Alguns diziam que nosso interesse não era teatro, que não estávamos fazendo teatro, que era na verdade assistencialismo social, ou ação política... Mas quem foi que estabeleceu esses limites, se não tu que nos julga agora? E qual a vantagem de separarmos tudo? Por que não mesclar as fronteiras e se preocupar menos com o resultado artístico e mais com o encontro humano e a desestrutura política? Daí que nos entendemos diante de uma estrutura de Panóptico - centro penitenciário ideal desenhado por Jeremy Bentham em 1791, no qual todos os aposentos podem ser observados de uma torre central, sem que dos aposentos se veja o observador -, que esse grande olho que julga, pune e estabelece os limites já nos é tão natural, que passamos a também legislar e estabelecer limites e punir em nossos meios.

Talvez, de fato, a situação do festival tenha sido demasiadamente artificial para o trabalho... afinal, as pessoas tinham que assistir para, por exemplo, julgar, e não tinham como escolher se queriam ou não ir... Além disso, nesse formato, não preparamos nenhum programa, como havia na primeira versão do SAMIM, o que talvez tenha deixado as pessoas mais carentes de dialogar conosco...

De qualquer maneira, muito mais do que imaginávamos, entendemos o qual de fato as esferas sociais estão fragmentadas e que, para aproximá-las é necessário muita cautela, mais do imaginaríamos.

Além de tudo isso, em meio aos olhares de repressão, haviam aqueles que gostaram e se aproximavam mais como cúmplices, as vezes até em segredo para que os outros não vissem.
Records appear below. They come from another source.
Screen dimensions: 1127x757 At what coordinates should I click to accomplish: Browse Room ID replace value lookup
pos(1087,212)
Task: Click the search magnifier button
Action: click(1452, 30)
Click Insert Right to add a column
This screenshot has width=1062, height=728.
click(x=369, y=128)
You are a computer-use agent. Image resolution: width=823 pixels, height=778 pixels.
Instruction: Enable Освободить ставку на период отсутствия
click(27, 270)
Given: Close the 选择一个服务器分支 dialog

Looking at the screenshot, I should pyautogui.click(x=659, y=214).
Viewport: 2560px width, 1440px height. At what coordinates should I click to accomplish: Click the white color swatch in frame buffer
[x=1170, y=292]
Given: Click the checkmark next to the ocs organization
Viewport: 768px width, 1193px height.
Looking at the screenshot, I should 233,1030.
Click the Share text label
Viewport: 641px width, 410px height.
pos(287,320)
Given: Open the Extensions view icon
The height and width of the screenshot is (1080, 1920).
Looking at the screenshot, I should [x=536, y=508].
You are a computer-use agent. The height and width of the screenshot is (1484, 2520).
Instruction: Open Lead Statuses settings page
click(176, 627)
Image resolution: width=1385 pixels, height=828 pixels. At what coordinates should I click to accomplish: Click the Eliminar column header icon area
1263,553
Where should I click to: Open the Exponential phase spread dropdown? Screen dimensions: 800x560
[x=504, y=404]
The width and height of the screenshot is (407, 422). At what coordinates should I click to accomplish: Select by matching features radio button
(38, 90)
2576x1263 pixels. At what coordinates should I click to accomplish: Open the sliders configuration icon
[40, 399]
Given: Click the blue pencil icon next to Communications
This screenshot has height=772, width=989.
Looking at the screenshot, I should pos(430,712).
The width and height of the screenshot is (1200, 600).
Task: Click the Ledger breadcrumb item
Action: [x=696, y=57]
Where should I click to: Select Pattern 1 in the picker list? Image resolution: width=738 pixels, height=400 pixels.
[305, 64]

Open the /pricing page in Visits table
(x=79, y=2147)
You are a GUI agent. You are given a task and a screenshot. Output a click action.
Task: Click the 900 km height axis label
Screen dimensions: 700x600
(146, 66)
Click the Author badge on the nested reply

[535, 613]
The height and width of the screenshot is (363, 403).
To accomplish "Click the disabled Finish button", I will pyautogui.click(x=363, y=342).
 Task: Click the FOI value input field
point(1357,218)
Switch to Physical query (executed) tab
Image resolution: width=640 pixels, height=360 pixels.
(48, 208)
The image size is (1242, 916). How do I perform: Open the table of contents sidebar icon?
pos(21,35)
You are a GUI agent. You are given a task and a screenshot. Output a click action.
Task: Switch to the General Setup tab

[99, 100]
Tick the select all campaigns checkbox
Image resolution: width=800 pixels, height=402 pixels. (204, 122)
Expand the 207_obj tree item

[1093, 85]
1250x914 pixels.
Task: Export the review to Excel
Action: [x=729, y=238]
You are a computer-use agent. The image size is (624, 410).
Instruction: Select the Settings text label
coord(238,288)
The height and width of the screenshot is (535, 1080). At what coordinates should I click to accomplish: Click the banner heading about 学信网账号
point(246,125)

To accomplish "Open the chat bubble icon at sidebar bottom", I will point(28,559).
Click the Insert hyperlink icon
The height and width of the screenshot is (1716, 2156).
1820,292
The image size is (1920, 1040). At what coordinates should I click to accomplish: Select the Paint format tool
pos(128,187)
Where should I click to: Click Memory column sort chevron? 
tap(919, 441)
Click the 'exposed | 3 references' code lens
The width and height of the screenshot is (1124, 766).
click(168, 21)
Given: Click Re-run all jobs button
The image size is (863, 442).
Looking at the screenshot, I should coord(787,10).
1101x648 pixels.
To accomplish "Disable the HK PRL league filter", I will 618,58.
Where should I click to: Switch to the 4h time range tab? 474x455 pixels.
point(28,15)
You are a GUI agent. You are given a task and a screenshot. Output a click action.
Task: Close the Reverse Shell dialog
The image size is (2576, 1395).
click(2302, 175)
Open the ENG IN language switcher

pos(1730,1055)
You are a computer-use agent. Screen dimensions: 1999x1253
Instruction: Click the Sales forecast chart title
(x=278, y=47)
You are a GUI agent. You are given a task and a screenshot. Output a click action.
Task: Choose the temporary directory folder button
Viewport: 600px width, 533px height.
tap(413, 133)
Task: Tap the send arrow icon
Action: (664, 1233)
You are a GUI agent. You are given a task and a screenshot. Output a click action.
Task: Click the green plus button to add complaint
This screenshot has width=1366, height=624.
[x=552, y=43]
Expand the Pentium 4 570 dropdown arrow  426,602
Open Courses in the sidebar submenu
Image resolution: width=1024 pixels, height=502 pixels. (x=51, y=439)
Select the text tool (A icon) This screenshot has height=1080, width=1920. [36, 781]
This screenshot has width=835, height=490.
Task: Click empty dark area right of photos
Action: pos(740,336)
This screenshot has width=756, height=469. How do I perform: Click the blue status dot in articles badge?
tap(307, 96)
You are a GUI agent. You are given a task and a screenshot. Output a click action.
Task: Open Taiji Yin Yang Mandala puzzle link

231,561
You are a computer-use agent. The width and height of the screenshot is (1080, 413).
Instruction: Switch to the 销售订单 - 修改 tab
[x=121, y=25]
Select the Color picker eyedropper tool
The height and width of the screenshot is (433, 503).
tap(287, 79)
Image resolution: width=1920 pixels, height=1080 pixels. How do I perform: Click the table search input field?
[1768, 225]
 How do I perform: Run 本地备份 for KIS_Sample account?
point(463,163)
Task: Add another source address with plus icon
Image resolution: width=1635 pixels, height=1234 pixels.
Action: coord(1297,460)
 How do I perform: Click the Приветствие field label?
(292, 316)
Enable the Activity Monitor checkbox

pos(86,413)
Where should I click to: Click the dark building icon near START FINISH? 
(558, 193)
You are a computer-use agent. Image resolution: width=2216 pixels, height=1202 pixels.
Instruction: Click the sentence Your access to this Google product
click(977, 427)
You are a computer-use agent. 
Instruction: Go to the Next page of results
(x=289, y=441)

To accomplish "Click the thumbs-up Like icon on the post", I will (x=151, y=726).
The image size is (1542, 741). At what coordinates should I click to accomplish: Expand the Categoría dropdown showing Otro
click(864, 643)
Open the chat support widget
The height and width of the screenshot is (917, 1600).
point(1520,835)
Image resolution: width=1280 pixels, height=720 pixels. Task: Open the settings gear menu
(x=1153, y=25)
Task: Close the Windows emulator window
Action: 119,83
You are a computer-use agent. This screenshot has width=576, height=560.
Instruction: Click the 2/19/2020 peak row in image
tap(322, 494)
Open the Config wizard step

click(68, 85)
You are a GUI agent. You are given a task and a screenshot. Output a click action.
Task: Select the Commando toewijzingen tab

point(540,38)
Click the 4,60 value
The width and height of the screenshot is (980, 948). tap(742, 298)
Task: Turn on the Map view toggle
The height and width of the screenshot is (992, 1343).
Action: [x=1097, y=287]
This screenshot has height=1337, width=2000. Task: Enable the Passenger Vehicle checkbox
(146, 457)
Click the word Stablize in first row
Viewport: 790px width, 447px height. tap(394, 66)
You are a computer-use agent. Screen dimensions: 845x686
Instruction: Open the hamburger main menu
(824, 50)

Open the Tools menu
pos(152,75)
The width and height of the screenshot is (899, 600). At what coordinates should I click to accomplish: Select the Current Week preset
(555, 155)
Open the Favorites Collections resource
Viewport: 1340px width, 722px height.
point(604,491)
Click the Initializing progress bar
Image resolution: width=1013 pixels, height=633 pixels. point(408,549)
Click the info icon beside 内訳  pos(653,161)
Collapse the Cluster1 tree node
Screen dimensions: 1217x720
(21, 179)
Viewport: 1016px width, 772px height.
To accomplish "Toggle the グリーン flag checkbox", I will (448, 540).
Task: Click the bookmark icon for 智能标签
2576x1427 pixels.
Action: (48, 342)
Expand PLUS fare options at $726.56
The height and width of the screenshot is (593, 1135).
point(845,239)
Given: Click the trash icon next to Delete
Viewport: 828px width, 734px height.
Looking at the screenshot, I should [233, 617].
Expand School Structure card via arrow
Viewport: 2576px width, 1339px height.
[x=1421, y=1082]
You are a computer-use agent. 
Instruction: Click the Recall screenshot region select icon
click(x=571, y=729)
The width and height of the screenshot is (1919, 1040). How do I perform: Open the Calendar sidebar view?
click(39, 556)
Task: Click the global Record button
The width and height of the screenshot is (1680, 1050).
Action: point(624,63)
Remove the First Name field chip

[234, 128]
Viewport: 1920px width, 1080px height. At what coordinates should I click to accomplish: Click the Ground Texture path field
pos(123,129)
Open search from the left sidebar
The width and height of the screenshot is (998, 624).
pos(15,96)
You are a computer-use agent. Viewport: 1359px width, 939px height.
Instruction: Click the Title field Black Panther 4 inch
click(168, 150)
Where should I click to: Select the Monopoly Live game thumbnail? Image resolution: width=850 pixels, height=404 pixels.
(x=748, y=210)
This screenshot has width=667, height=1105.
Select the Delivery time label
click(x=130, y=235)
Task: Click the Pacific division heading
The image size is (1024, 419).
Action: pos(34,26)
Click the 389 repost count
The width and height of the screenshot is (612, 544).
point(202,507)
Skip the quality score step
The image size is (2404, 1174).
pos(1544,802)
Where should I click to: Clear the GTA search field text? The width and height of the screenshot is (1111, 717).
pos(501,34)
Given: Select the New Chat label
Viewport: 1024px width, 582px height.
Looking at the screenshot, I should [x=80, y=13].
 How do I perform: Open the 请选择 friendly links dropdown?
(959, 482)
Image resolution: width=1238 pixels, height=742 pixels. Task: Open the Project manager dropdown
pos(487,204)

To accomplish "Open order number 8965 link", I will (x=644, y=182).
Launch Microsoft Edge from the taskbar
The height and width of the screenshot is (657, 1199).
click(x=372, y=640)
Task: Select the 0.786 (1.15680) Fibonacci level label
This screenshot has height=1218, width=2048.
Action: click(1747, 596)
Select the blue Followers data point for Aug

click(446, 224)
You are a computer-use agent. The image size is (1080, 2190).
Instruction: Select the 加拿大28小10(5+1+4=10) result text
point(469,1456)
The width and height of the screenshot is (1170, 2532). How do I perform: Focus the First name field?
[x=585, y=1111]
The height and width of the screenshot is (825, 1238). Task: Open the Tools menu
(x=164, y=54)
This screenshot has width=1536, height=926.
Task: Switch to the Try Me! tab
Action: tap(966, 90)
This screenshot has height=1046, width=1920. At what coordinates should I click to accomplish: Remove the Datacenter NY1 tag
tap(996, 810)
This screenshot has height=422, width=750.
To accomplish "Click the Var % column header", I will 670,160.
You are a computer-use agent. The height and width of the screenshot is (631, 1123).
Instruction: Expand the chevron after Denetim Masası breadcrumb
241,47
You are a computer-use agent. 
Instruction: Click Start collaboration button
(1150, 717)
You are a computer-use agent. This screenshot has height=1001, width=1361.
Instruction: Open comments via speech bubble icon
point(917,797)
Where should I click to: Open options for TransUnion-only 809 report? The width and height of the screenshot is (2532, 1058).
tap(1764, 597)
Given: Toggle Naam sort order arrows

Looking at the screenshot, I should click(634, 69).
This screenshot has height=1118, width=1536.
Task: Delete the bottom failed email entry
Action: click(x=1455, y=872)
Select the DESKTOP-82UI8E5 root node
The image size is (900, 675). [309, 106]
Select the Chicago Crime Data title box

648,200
Dentre as coisas boas que nos disseram, nos iluminaram de que o que estamos fazendo é "realismo fantástico".
.
.
.

Qual a real vantagem na reprodução de formulas perfeitamente aceitas e reconhecíveis? Por que não arriscarmos errar sem nos defender da possibilidade da queda? Por que lustrar o mesmo palco e limpar suas cortinas vermelhas? Que o nosso desejo é abrir mais vazão ao desejo... menos formais e mais diante do outro... buscando essa estrada comprida que não chega a lugar nenhum se não nela mesma... rumando encontros e gerando potencialidades.

Sapato Sujo na Soleira da Porta em Blumenau

Inscrevemo-nos no Festival Internacional de Teatro Universitário de Blumenau e passamos. Inscrevemo-nos da vontade de poder estar no trecho de fato, mala nas costas, propondo nossas rupturas em outras margens, dispersas. O que poderíamos imaginar acerca da repercussão de nosso trabalho em um festival universitário de teatro certamente nem passa perto da experiência vivida. Surpresa diante de uma intensidade arrebatadora. Surpresa diante de nosso deslocamento. O trecho, enfim, independe da viajem, a marginalidade, percebemos só nesse momento, faz parte de nossa espinha dorsal mais primeira. Há em nós o que nos faz estar fora, mais na estrada do que no prédio, e assim, há em nós o que causa desconfiança, receio, reprovação.
Tão surpreendente foi a experiência vivida, que necessitamos de um tempo até organizar um texto a respeito... passou-se quase um semestre inteiro do festival...
A verdade é que o que vivemos duas histórias paralelas nessa viajem, a nossa história junto ao AMBLU (Abrigo Municipal de Blumenau) e seus freqüentadores e funcionários – local onde aconteceu o espetáculo –; e a nossa história junto ao festival propriamente dito.
Tentamos escrever as duas histórias juntas, mas pareceu tão surreal e absurdo, que preferimos descrever as duas histórias separadamente... os dois relatos e impressões seguem nas postagens acima.